I have a working query and looking for ideas to optimize it.
Query explanation: Within each ID group (visitor_id
), look for row where c_id != 0
. From that row, show all consecutive rows within that ID group.
select t2.* from (select *, row_number() OVER (PARTITION BY visitor_id ORDER BY date) as row_number from "DB"."schema"."table" where visitor_id in (select distinct visitor_id from (select * from "DB"."schema"."table" where date >= '2021-08-01' and date <= '2021-08-30') where c_id in ('101') ) ) as t2 inner join (select visitor_id, min(rn) as row_number from (select *, row_number() OVER (PARTITION BY visitor_id ORDER BY date) as rn from "DB"."schema"."table" where visitor_id in (select distinct visitor_id from (select * from "DB"."schema"."table" where date >= '2021-08-01' and date <= '2021-08-30') where c_id in ('101') ) ) as filtered_table where c_id != 0 group by visitor_id) as t1 on t2.visitor_id = t1.visitor_id and t2.row_number >= t1.row_number
Advertisement
Answer
so you have a common sub expression
select distinct visitor_id from (select * from "DB"."schema"."table" where date >= '2021-08-01' and date <= '2021-08-30') where c_id in ('101')
so that can be moved to a CTE and run just once. like
WITH distinct_visitors AS ( SELECT DISTINCT visitor_id FROM (SELECT * FROM "DB"."schema"."table" WHERE date >= '2021-08-01' and date <= '2021-08-30') where c_id in ('101') )
but the sub clause filter is equally valid as a top level filter, and given it’s a value inclusive range filter BETWEEN will give better performance.
WITH distinct_visitors AS ( SELECT DISTINCT visitor_id FROM "DB"."schema"."table" WHERE date BETWEEN '2021-08-01' AND'2021-08-30' AND c_id IN ('101') )
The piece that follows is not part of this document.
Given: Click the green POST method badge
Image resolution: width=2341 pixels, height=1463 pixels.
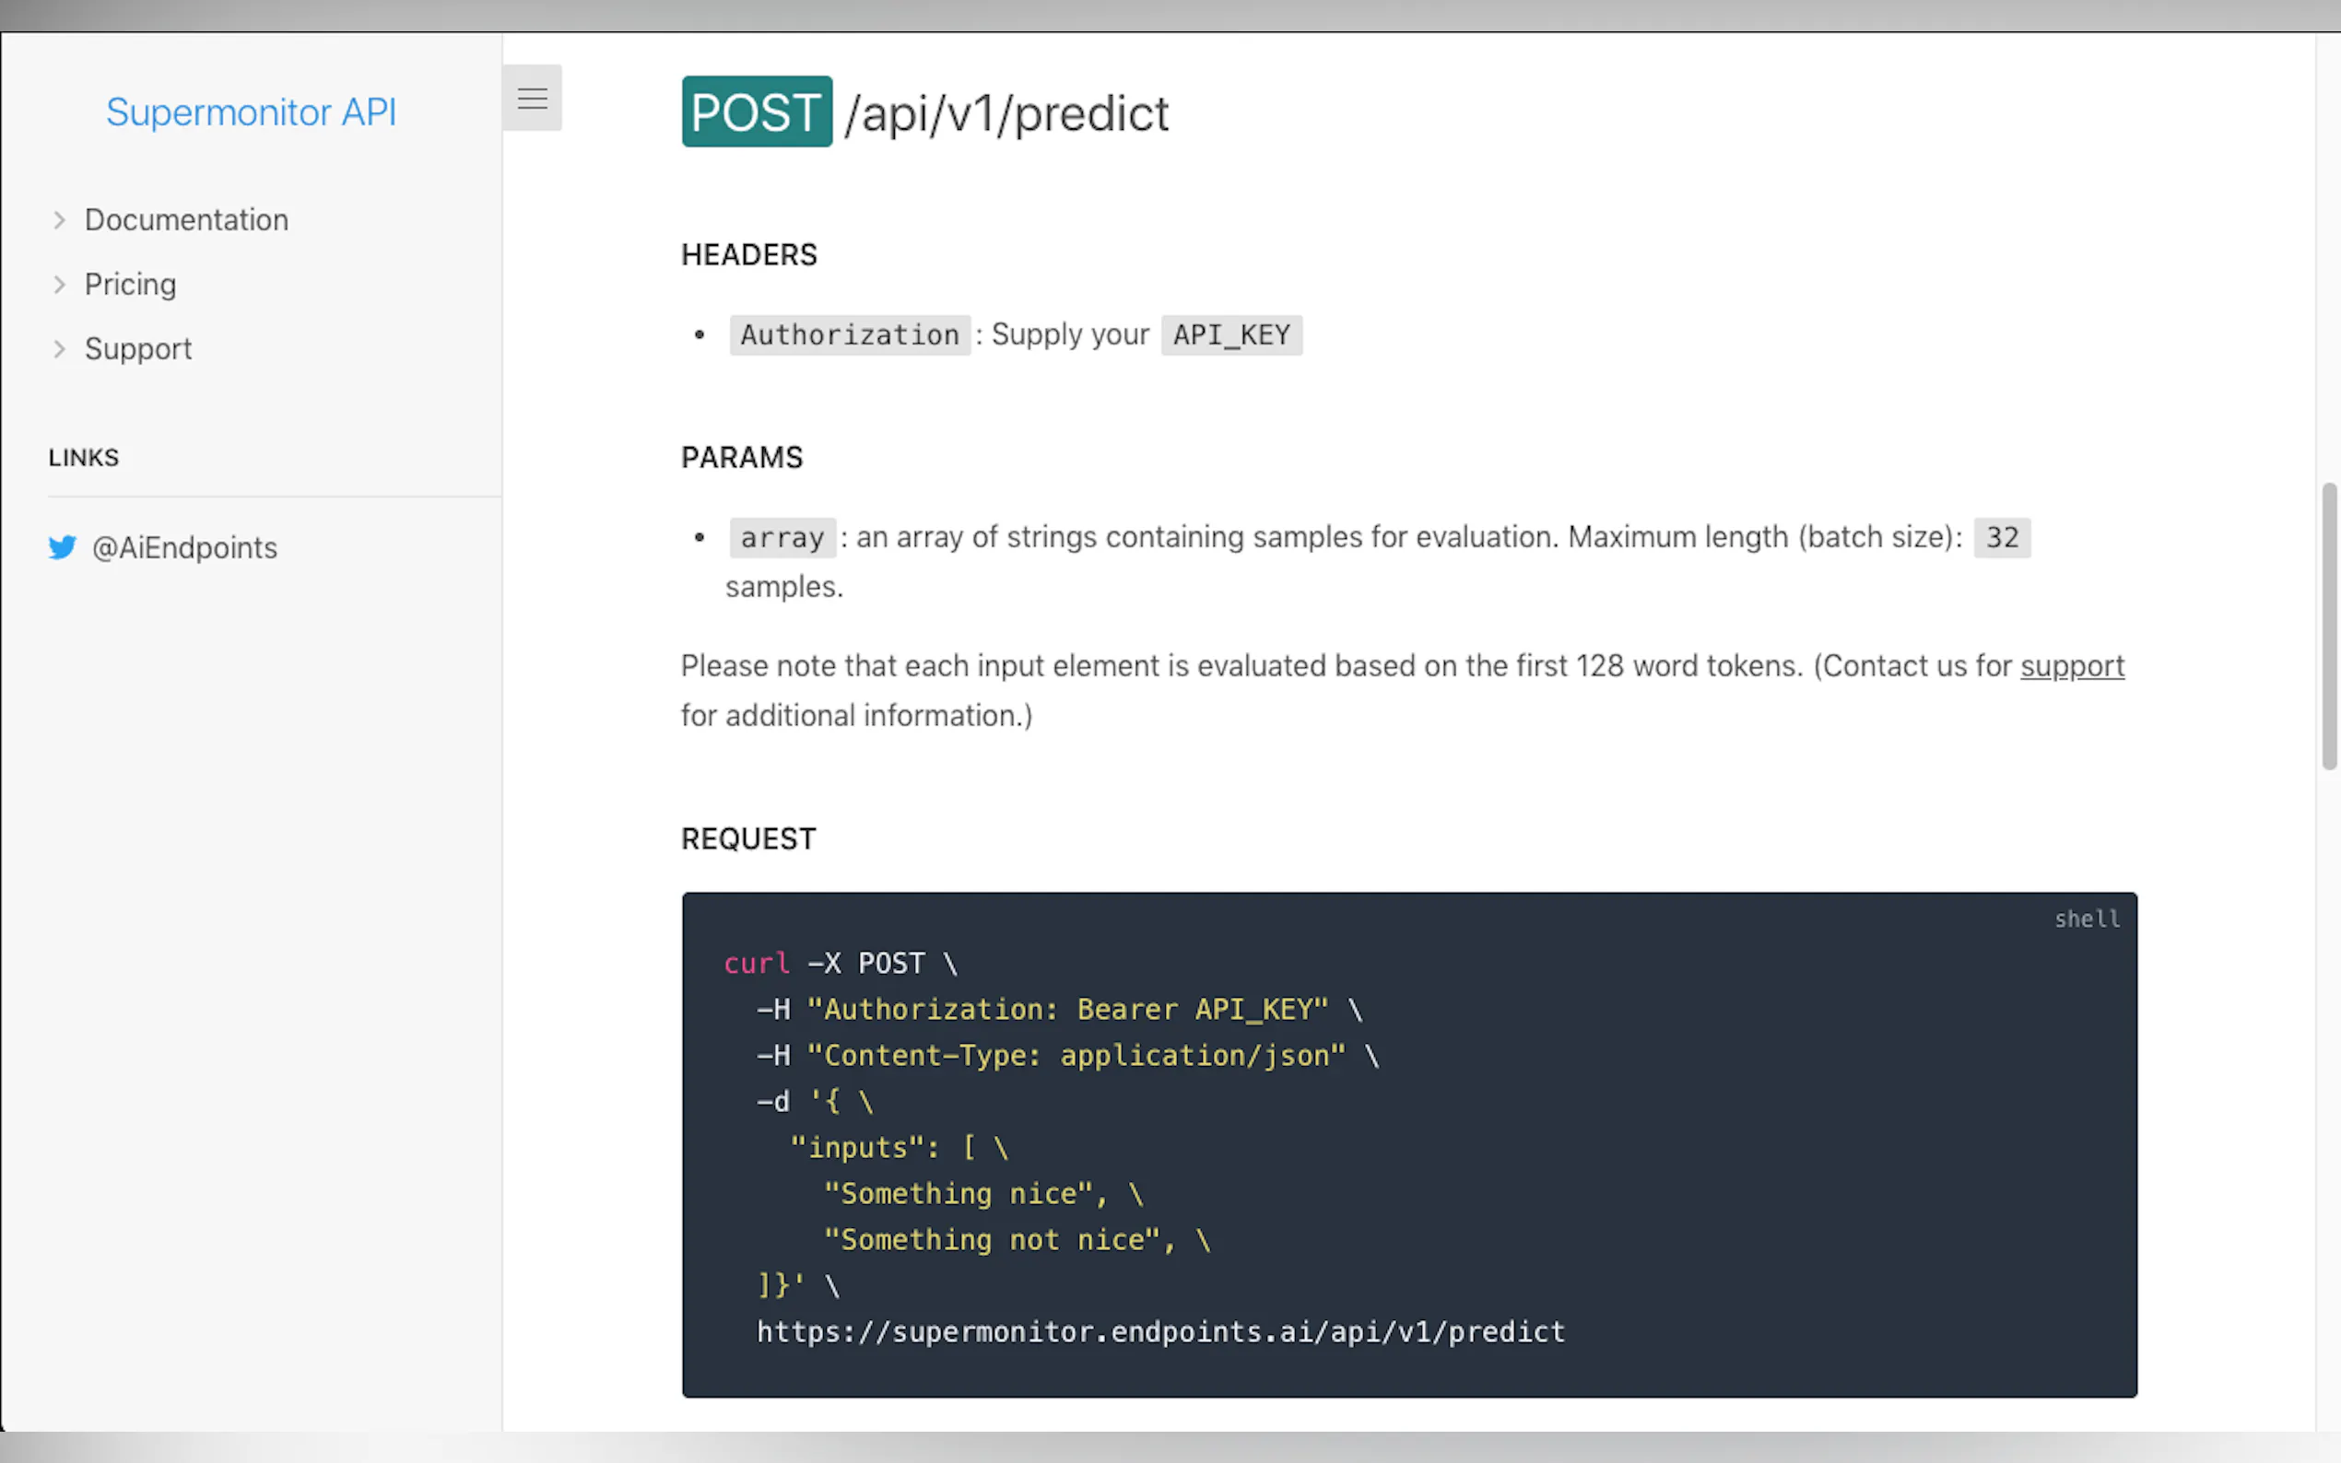Looking at the screenshot, I should coord(756,112).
then both uses of that CTE do the same ROW_NUMBER operation so that can be a CTE
and simplified as such
WITH rw_rows AS ( SELECT *, ROW_NUMBER() OVER (PARTITION BY visitor_id ORDER BY date) AS row_number FROM "DB"."schema"."table" WHERE visitor_id IN ( SELECT DISTINCT visitor_id FROM "DB"."schema"."table" WHERE date BETWEEN '2021-08-01' AND '2021-08-30' AND c_id in ('101') ) ) SELECT t2.* FROM rw_rows AS t2 JOIN ( SELECT visitor_id, min(rn) AS row_number FROM rw_rows AS filtered_table WHERE c_id != 0 GROUP BY visitor_id ) AS t1 ON t2.visitor_id = t1.visitor_id AND t2.row_number >= t1.row_number
So we are want to keep all rows that come after the first non-zero c_id
which a QUALIFY should be able to solve like:
WITH rw_rows AS ( SELECT *, ROW_NUMBER() OVER (PARTITION BY visitor_id ORDER BY date) AS row_number FROM "DB"."schema"."table" WHERE visitor_id IN ( SELECT DISTINCT visitor_id FROM "DB"."schema"."table" WHERE date BETWEEN '2021-08-01' AND '2021-08-30' AND c_id in ('101') ) ) SELECT t2.*, MIN(IFF(c_id != 0, row_number, NULL )) OVER (PARTITION BY visitor_id) as min_rn FROM rw_rows AS t2 QUALIFY t2.row_number >= min_rn
which without have run feels like the MIN also should be able to be moved to the QUALIFY like:
WITH rw_rows AS ( SELECT *, ROW_NUMBER() OVER (PARTITION BY visitor_id ORDER BY date) AS row_number FROM "DB"."schema"."table" WHERE visitor_id IN ( SELECT DISTINCT visitor_id FROM "DB"."schema"."table" WHERE date BETWEEN '2021-08-01' AND '2021-08-30' AND c_id in ('101') ) ) SELECT t2.* FROM rw_rows AS t2 QUALIFY t2.row_number >= MIN(IFF(c_id != 0, row_number, NULL )) OVER (PARTITION BY visitor_id)
At which point the CTE is not needed, as it’s just used once, so could be moved back in, or not as they are the same.